About 60 students, about one-third of the senior class, took part in the bike ride on Tuesday. They had organized a police escort beforehand, and the city's mayor, Rob VerHeulen, traveled in the procession in a police car and even handed out doughnuts.
A good time was had by all, except for school Principal Katharine Pennington. Apparently dismayed at not having been informed about the event, Pennington suspended the participants for the day, forbade them from participating in today's senior walk - an annual tradition - and said they could potentially not walk during their graduation next week, Rachel Nicks, the mother of one of the participating students, told ABC News.
Nicks said she was aware of the biking plan and had given her 17-year-old honor student son, Cody, her full approval. Shortly before 8 a.m. Tuesday, he called her to say he'd been suspended.
"And I said 'What did you do?' And he said, 'I didn't do anything. They're suspending me for riding the bikes. We're all being suspended,'" Nicks told ABCNews.com
She was outraged, as were many other parents who showed up at a scheduled school board meeting Tuesday night.

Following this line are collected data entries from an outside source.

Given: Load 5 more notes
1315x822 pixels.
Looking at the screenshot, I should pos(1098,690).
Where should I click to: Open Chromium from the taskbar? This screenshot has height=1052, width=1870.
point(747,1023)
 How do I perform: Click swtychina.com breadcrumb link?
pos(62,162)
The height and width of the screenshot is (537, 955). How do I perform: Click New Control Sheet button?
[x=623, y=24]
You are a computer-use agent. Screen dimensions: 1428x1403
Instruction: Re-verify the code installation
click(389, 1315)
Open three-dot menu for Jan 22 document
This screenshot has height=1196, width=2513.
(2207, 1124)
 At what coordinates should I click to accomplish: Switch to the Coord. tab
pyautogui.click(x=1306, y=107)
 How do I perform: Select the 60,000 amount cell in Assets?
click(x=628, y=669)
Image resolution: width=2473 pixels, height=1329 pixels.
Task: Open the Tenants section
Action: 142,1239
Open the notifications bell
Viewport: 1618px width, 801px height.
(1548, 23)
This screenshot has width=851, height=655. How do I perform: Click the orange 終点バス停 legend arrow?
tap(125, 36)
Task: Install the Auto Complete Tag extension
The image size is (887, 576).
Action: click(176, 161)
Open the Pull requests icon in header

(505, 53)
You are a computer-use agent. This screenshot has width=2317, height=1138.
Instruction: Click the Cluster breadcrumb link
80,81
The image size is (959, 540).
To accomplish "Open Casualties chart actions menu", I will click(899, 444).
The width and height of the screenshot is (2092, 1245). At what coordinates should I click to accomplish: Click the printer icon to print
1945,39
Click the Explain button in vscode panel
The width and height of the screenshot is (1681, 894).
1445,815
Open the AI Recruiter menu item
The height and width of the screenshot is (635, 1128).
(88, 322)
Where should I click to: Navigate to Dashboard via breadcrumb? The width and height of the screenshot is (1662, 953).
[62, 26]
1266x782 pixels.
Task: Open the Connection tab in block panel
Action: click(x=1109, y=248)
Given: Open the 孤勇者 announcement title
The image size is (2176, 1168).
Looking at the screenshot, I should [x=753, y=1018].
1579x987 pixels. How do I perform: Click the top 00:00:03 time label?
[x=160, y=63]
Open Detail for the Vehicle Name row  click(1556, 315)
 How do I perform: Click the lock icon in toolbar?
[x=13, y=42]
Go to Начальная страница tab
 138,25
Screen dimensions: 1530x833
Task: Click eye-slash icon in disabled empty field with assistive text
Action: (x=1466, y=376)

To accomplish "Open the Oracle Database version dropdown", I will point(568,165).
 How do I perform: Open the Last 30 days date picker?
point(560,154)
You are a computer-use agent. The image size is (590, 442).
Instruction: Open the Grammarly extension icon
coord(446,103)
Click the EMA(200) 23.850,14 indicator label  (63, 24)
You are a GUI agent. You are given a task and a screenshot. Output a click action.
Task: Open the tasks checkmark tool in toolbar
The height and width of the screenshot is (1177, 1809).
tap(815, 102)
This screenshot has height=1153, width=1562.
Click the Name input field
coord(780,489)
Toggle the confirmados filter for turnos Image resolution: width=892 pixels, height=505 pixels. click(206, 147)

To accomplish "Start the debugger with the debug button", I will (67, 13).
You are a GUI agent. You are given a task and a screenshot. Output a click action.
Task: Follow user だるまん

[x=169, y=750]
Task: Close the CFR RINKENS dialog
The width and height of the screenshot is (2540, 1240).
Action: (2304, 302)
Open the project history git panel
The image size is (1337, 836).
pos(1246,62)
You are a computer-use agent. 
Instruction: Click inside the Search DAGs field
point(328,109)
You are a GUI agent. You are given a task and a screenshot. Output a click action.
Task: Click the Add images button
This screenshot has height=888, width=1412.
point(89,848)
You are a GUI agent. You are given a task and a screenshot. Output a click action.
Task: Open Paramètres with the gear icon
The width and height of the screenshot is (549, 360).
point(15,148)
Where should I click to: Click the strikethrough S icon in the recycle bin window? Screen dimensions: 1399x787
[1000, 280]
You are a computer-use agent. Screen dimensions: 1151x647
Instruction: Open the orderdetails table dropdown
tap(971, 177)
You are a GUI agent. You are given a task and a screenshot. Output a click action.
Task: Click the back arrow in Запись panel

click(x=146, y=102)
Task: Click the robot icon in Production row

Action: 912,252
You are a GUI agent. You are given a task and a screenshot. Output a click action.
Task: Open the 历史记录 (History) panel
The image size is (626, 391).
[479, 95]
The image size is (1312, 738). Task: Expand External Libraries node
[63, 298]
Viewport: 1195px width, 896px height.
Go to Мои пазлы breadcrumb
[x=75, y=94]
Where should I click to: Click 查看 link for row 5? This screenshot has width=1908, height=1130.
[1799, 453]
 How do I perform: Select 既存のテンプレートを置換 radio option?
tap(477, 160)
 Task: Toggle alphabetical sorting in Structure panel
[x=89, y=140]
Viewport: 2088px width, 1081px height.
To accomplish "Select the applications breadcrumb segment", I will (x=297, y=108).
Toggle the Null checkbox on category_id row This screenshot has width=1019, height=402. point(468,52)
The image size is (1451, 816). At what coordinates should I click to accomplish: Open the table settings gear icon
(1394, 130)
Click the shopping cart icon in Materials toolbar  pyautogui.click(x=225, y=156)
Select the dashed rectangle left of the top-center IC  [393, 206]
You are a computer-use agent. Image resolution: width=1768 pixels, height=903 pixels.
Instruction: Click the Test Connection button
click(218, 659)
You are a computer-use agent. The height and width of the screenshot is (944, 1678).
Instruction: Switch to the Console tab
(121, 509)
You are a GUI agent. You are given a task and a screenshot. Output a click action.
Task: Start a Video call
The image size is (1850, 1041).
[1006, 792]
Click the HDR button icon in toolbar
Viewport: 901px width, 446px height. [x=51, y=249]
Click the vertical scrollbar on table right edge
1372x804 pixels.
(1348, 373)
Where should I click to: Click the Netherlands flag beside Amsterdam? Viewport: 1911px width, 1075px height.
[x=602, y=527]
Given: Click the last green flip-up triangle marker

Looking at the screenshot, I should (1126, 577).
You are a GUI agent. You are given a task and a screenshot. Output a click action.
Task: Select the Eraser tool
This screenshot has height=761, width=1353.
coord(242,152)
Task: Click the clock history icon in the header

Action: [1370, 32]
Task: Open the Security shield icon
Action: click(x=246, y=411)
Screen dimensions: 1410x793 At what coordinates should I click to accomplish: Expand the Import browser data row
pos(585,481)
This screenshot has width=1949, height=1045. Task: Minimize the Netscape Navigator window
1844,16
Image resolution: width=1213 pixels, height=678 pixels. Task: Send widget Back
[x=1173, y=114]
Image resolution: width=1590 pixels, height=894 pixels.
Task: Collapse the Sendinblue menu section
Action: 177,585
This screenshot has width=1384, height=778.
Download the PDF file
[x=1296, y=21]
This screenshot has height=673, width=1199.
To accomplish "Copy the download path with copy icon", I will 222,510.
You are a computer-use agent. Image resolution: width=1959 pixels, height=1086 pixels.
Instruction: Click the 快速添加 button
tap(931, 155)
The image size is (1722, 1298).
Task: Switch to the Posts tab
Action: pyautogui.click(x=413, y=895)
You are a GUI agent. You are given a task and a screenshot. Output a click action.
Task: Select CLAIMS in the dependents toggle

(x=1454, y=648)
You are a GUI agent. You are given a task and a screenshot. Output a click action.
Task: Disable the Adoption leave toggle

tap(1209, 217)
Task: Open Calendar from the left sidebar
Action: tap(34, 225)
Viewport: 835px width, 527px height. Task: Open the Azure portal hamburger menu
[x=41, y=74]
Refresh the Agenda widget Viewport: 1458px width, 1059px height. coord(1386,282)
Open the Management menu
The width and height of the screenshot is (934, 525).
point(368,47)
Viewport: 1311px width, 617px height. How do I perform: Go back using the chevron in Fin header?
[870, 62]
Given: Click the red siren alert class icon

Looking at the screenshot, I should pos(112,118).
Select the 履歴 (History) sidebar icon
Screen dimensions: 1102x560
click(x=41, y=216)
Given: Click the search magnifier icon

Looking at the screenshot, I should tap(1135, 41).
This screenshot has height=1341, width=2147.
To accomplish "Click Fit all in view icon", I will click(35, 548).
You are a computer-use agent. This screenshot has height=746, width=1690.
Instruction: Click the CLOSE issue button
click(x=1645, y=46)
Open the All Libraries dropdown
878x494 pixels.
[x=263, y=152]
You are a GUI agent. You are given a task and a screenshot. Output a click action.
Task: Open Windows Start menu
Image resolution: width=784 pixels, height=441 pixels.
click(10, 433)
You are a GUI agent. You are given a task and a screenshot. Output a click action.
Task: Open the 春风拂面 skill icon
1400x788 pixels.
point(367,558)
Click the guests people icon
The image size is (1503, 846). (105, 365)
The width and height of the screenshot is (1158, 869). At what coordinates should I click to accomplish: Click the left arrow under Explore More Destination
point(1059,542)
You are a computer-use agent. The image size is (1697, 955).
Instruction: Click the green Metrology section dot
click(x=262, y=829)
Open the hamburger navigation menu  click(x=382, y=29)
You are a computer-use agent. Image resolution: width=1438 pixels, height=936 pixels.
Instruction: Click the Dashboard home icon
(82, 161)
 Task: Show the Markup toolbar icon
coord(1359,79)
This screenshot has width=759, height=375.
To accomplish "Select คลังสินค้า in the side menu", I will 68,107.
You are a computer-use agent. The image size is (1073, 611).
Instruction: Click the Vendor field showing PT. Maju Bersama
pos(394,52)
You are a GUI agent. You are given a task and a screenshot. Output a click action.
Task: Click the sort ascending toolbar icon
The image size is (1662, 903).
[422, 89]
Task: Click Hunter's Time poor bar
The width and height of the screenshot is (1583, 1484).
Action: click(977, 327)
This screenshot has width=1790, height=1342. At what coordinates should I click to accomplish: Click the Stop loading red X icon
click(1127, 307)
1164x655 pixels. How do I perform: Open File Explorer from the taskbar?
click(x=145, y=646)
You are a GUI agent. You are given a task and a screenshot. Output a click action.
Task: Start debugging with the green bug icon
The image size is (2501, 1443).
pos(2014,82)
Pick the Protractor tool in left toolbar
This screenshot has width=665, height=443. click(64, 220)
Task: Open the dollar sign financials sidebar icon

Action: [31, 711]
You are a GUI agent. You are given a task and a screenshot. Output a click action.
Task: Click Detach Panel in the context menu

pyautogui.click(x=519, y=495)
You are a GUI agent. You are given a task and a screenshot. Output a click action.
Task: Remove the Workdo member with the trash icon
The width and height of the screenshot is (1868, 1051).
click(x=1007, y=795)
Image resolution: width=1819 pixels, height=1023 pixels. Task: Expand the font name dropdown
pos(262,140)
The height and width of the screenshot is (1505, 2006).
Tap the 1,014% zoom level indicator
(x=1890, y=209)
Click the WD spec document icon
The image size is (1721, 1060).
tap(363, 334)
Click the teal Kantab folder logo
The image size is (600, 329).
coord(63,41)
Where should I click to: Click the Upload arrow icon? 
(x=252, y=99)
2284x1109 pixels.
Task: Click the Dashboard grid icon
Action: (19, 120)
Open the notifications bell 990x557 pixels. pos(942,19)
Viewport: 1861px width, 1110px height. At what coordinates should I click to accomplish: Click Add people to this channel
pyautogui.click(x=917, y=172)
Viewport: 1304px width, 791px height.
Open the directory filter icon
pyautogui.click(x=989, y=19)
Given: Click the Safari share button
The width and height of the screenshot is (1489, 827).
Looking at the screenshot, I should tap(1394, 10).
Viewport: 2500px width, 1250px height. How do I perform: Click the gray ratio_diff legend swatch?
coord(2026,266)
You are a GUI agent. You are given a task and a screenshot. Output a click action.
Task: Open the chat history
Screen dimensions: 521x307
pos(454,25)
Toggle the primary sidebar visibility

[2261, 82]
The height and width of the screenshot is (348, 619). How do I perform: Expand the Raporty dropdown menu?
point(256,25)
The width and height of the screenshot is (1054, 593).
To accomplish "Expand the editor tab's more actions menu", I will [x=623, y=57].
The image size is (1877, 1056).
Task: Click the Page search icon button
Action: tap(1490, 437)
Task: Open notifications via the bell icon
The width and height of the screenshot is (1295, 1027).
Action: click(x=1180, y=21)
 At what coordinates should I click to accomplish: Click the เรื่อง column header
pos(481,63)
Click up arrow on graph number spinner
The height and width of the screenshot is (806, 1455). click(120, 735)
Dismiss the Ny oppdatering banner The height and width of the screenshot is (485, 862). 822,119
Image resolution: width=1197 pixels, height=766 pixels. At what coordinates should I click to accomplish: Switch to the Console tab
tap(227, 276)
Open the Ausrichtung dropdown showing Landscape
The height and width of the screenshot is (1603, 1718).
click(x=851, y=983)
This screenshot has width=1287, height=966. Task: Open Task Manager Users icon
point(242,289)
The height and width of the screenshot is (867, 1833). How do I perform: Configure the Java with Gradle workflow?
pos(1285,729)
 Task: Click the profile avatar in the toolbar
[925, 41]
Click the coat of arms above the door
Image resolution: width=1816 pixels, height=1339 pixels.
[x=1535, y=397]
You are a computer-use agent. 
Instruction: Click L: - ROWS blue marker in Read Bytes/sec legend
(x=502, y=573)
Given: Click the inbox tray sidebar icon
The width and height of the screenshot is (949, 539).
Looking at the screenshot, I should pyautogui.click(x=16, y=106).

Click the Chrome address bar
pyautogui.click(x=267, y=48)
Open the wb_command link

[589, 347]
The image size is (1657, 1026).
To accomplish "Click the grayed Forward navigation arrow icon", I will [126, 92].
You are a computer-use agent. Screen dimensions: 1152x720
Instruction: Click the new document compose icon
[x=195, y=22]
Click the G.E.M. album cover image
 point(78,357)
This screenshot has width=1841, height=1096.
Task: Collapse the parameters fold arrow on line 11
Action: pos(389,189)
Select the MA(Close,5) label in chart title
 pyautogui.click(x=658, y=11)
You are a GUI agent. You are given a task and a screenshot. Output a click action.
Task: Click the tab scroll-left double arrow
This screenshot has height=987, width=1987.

"The disruption to the classroom, the disruption to the school day, was not these kids," Keri Whip, a parent of one of the bike riding participants, told the board. "It was the principal."
Pennington did not attend the meeting. Nicks said she believes the principal overreacted, adding that when she talked to the woman at the school on Tuesday she seemed upset, but was standing by her ruling.
According to a report by 24 Hour News 8, Pennington said the bike ride put the students in danger, tied up traffic and caused school staffers to be late for work.
Nicks said the students were escorted by police. She said she'd heard no complaints from people about being tied up in traffic, and said teachers should have already been at school by the time the ride was under way.
"It just doesn't make any sense," she said. "They did not impede traffic. The police department would have dispersed that. Give me a break. These are good students. These are not bad students."
Some of the students who were sent home were to have taken final exams that day.
The school has since backpedaled on the punishment. The students' senior walk will take place next week, the day's absence won't be counted against them, and those who missed exams will be allowed to retake them, 24 Hour News 8 also reported.
Neither Pennington nor school district superintendent Gerald Hopkins returned calls left for them by ABCNews.com on Tuesday. According to 24 Hour News 8, Hopkins said he would have supported the event if he had known about it beforehand.
Sabrena Hall, 18, said she was surprised by the principal's reaction.
"We didn't make it out to be a prank. It was more made out to be a celebration of our school and our pride for our school," she said, adding that the students had banners and had been singing the school's fight song during the ride. "We just wanted to basically have one last hurrah with our class and we thought a safe and respectable way would be to ride our bikes. So we got the police involved just to make sure we wouldn't get in trouble."
"We all thought she might be more proud of us that we set something like this up, that we were showing pride for our school," she said.